More than just a jumbuck in a tucker sack
July 24, 2016 11:47 AM   Subscribe

Waltzing Matilda is the bush ballad that introduced elements of Australian slang to generations of Americans. Instantly recognizable but less familiar is Waltjim Bat Matilda a version by Darwin-based Indigenous singer Ali Mills. She’s singing in Kriol, which is spoken by more people than any other language exclusive to Australia and is based on the highly endangered Gurindji. Waltjim Bad Matilda is also the name of Mills’ first solo album after performing many years with the Mills Sisters.
posted by layceepee (9 comments total) 34 users marked this as a favorite
This fun to listen to on a Sunday afternoon.

Have some cocanuts.
posted by BlueHorse at 1:36 PM on July 24, 2016

Kriol? I had NO IDEA this was a thing in Australia. I should have thought of it but OMG. SO COOL.

I will not live long enough to learn all the languages I want to learn, including this one.
posted by tel3path at 3:09 PM on July 24, 2016 [3 favorites]

oh this is so good
posted by PinkMoose at 5:44 PM on July 24, 2016

This is great, thank you for posting it.
posted by LobsterMitten at 7:04 PM on July 24, 2016

Oh, I really like this. I grew up in rural Australia surrounded by a lot of really negative attitudes towards indigenous folks, and it always makes me sad the way I ended holding onto so many awful feelings attached merely to the sound of indigenous voices. Seeing the joy in their performances and hearing this wonderful version of a song I've been listening to all my life is such a great antidote to that. I think I'll be listening to a lot more of her work. Thanks for sharing this.
posted by the existence of stars below the horizon at 7:07 PM on July 24, 2016 [1 favorite]

Oh this is lovely.

Confess I was exposed to this song by the wonderful Pogues cover of Eric Bogle's "And the Band Played Waltzing Matilda" [YT] and didn't dig up the Banjo Paterson song until hearing Tom Waits do "Tom Traubert's Blues" and deciding to look up the precedent for the tune.

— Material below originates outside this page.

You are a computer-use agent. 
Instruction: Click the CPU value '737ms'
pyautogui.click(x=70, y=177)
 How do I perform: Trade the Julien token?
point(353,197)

Talk about a global folk song.
posted by aspersioncast at 7:48 PM on July 24, 2016 [1 favorite]

This is awesome!

I don't want to be "well, actually", but as a linguist who works in Australia (and sometimes on Australian languages) I just want to correct a couple of things.

Kriol itself is a language widely spoken throughout Australia (by about 30,000 people), and is not based on Gurindji. It is an English-based creole, with grammatical features from a wide variety of Australian Aboriginal (and probably also Pacific) languages.

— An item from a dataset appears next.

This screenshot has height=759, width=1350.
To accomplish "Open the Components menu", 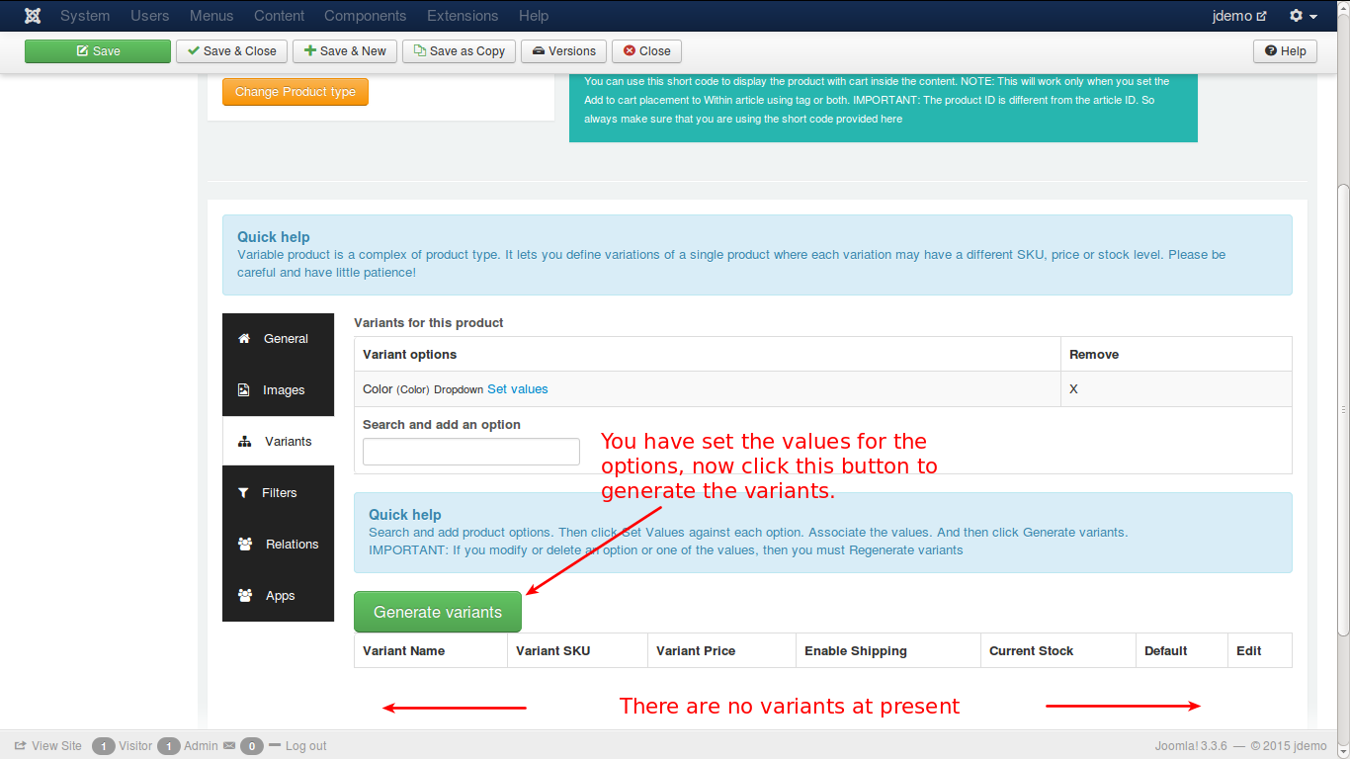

Gurindji is a traditional language - one of more than 300 in Australia. Gurindji Kriol is a special variety of Kriol that is a very cool mixture of Gurindji and Kriol and is spoken by a much smaller community of 1000 or so people. (It's a very famous language in linguistics because it's one of a few mixed languages around the world, like Michif, where the nouns come from one language and the verbs from another).

I don't know Kriol well enough to be able to tell whether Ali Mills is singing here in Kriol or Gurindji Kriol. The link is very unclear about this. The sentence "Another song, the Kriol version of Waltzing Matilda which she learned from her great uncle Valentine McGinness and sings in her Gurindji/Kungarakan language has also received many accolades" is very confusing because Gurindji and Kungarakan are two different languages. So either she is singing in Gurindji, or Kungarakan, or Kriol, or Gurindji Kriol. Listening to the song, I'm pretty sure it's one of the two latter options.

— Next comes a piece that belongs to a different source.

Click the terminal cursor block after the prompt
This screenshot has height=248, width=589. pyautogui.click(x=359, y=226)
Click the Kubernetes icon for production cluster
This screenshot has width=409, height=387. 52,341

Sorry I couldn't get to posting this back when the thread was first active. I was travelling without internet access. But since it's been sidebarred, I thought it was still worth adding this correction.
posted by lollusc at 7:44 PM on July 27, 2016 [7 favorites]

Thanks for that, lollusc.
posted by LobsterMitten at 7:19 AM on July 28, 2016

THREE HUNDRED traditional languages in Australia? MIND BLOWN.

Though I guess it shouldn't be, since you do have an entire continent's worth of space there.